The Department of Defense declined to provide an official for an interview but issued a statement through a spokesman, saying via email that it is “aware of this issue, and undertaking a range of initiatives to support efforts by our workforce and retirees to secure their personal information.”
Spokespeople for Axciom and NielsenIQ did not reply to an email seeking comment. A spokesperson for LexisNexis shared a statement saying the company uses military personnel data to “help banks and other financial firms comply with federal laws that protect members of the military … Beyond this tightly controlled use, which protects members of the military, our products do not use military status data.”
Data brokers have already been implicated in several high-profile incidents. Sherman said the July 2020 murder of the son of federal judge Esther Salas at the door of her New Jersey home was facilitated by a data broker who sold the gunman the judge’s address. In a New York Times op-ed about the incident Salas decried the fact that judges’ addresses and photos of their homes and vehicle license plates can be easily obtained online and from data brokers.
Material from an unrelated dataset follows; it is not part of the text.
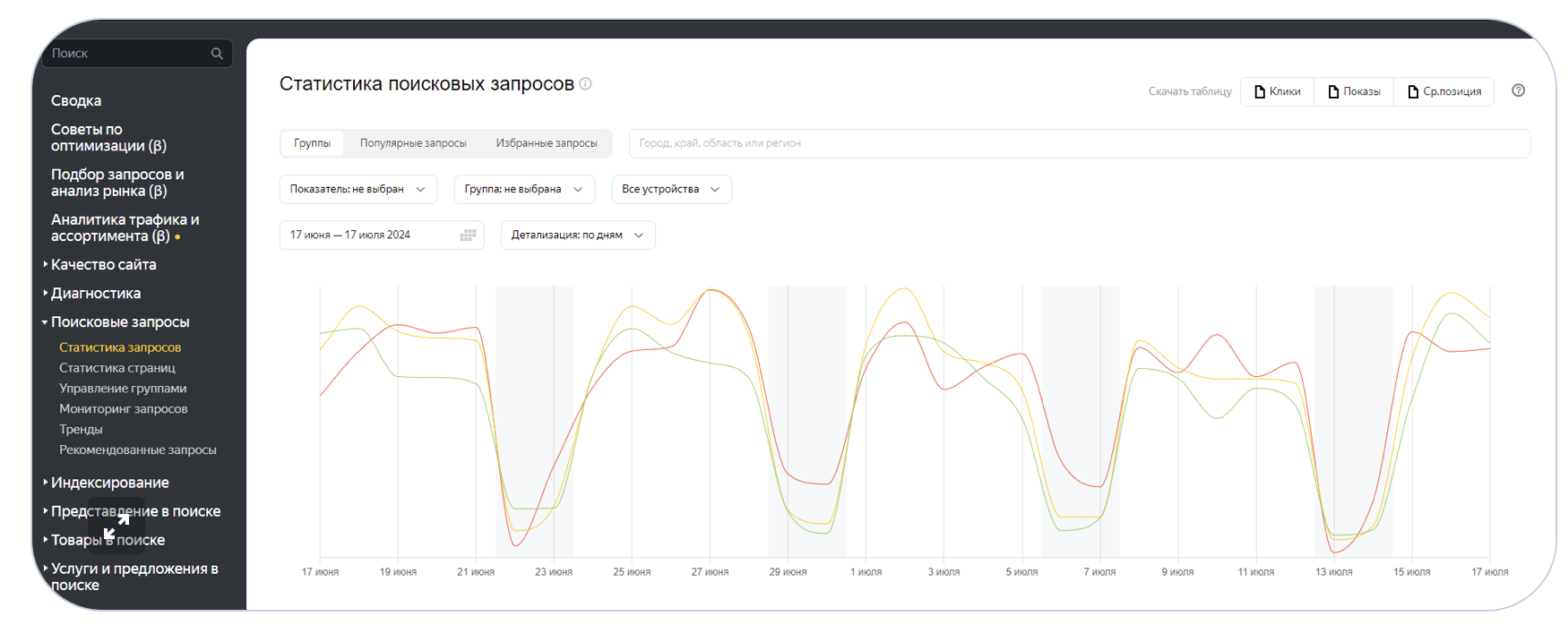Screen dimensions: 1568x625
Task: Open the Все устройства dropdown
Action: point(670,189)
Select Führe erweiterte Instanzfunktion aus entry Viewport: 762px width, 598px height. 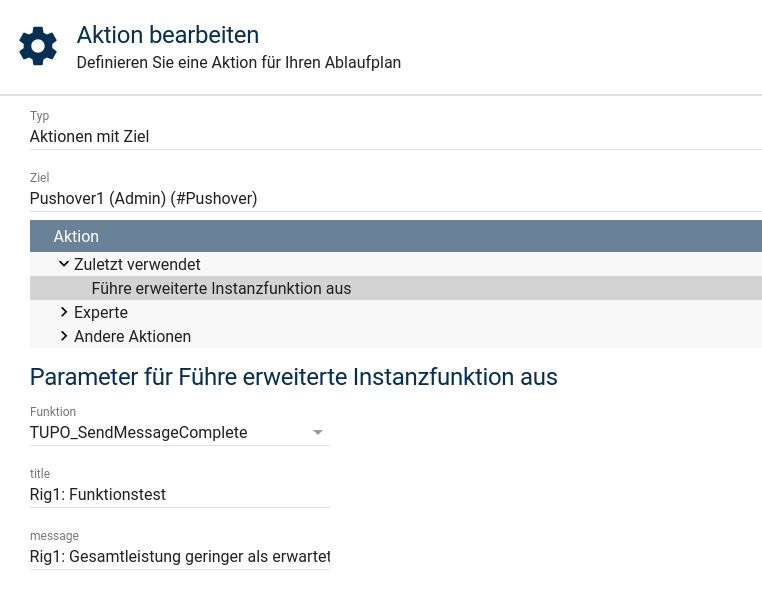click(221, 288)
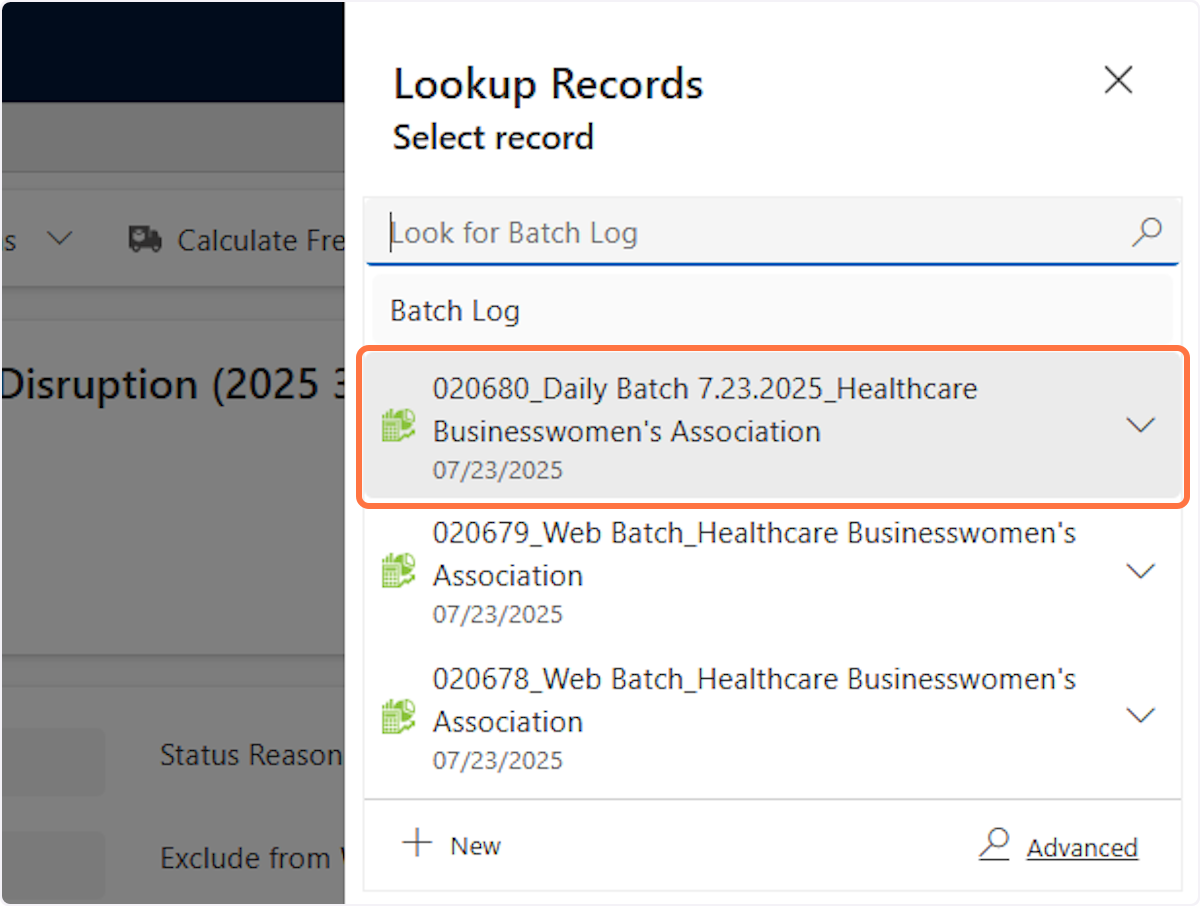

“In my case, this deranged gunman was able to create a complete dossier of my life: he stalked my neighborhood, mapped my routes to work and even learned the names of my best friend and the church I attend,” Salas wrote. “All of which was completely legal. This access to such personal information enabled this man to take our only child from my husband, Mark, and me.”
Exposed data on military personnel can pose other challenges, too. In January 2018, journalists and researchers discovered that fitness enthusiasts using the popular “social network for athletes” known as Strava had inadvertently revealed the existence of secret military bases and even a CIA black site by publishing heat maps of individual workout regimens.
Daniel Kahn Gillmor, a senior staff technologist at the American Civil Liberties Union, said individuals, including military personnel, should worry about their location data being shared by data brokers anytime they are using a mapping app such as Strava, Waze or Google Maps.
“The companies that run those apps are also tasked with maximizing profit for their shareholders and they’re sitting on a pile of data,” Gillmor said. “Someone comes along and says to them, ‘Hey, you’ve already got this data. We would give you more money for it.’ … What is stopping them from saying no?”